Jane Austen Summer Program
Altering ‘the Colour of My Mind’: The Poetic Imagination in Wuthering Heights
‘I’ve dreamt in my life dreams that have stayed with me ever after, and changed my ideas; they’ve gone through and through me, like wine through water, and altered the colour of my mind. And this is one—I’m going to tell it—but be careful not to smile at any part of it.’
—Cathy Earnshaw to Nelly Dean
In Emily Bronte’s *Wuthering Heights*, the brilliant visual image of wine swirling into water symbolizes the continuous, elemental merging of Cathy and Heathcliff in Emily Brontë’s dynamic vision of the sacred. The dream does not state that the wine is red, but that vivid color is implicitly understood because—as Cathy explains to Nelly—the wine-dream “altered the colourof my mind.” Although Charlotte and Branwell Brontë are often more celebrated for their visual art than their sister Emily, her elemental novel—riven with motifs of earth, air, fire, and water—represents the vigorous life of the poet’s mind—in dream, in imagination, in metamorphosis—through charismatic visual images that are as striking as her paintings of the tawny, erect hairs of her fierce bull mastiff Keeper’s massive neck and the shining beads of her hawk Nero’s eyes. My reading suggests that like the wine swirling through water, visual representations of dispersal and consummation are the controlling aesthetic of *Wuthering Heights*.
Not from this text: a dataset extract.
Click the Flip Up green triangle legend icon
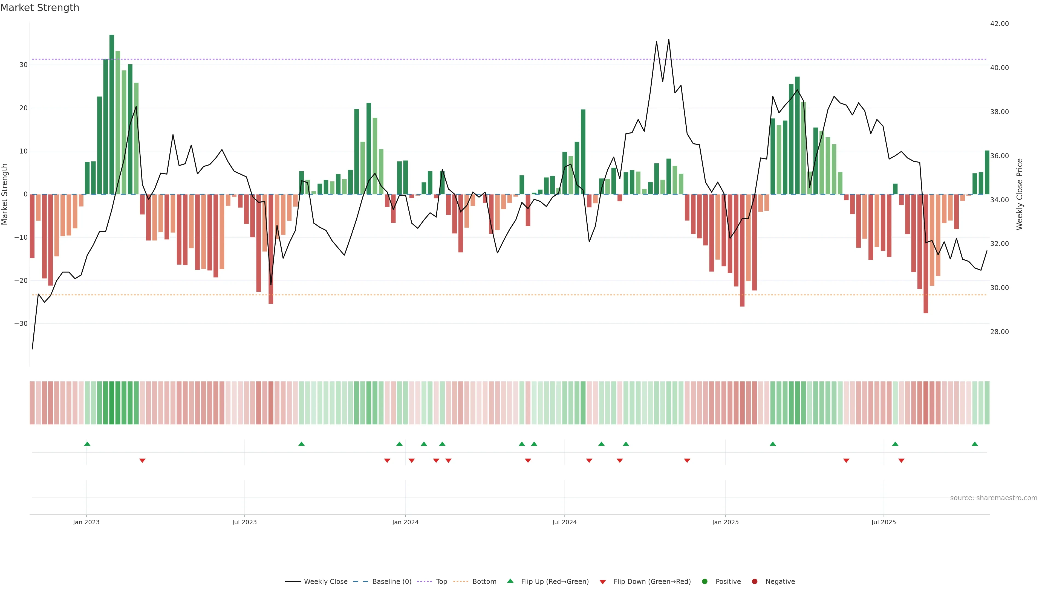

In an epilogue, Professor Morse will discuss her new work on the representation of emotion in the Brontës’ fiction, with allusions to memorable passages in Austen’s work.
•••
Deborah Denenholz Morse is the NEH Eminent Professor of English and Plumeri Faculty Excellence Scholar at William & Mary. Deborah has published thirteen articles and five co-edited books and bicentenary journal issues on the Brontës, including the Blackwell Companion to the Brontës. Her subjects have ranged from the influence of Darwin on Jane Eyre to abolitionist influence upon Wuthering Heights and women’s rights and animal welfare contexts of The Tenant of Wildfell Hall. In August of 2021, her Great Courses lectures, The Brontës: Romantic Passion and Social Justice, were released by Audible. Deborah also publishes on Anthony Trollope (Women in Trollope’s Palliser Novels, Reforming Trollope), Elizabeth Gaskell, in Animal Studies, and on Modernist and contemporary women writers. A second series of Great Courses lectures, Victorian Animals in Literature and Culture, came out on Audible this past August. She is now writing on the representation of emotion in the Brontë sisters’ novels and finds herself so often thinking about passages from Jane Austen’s fiction that she may expand her current project. Deborah has taught Austen’s novels at William & Mary since 1988.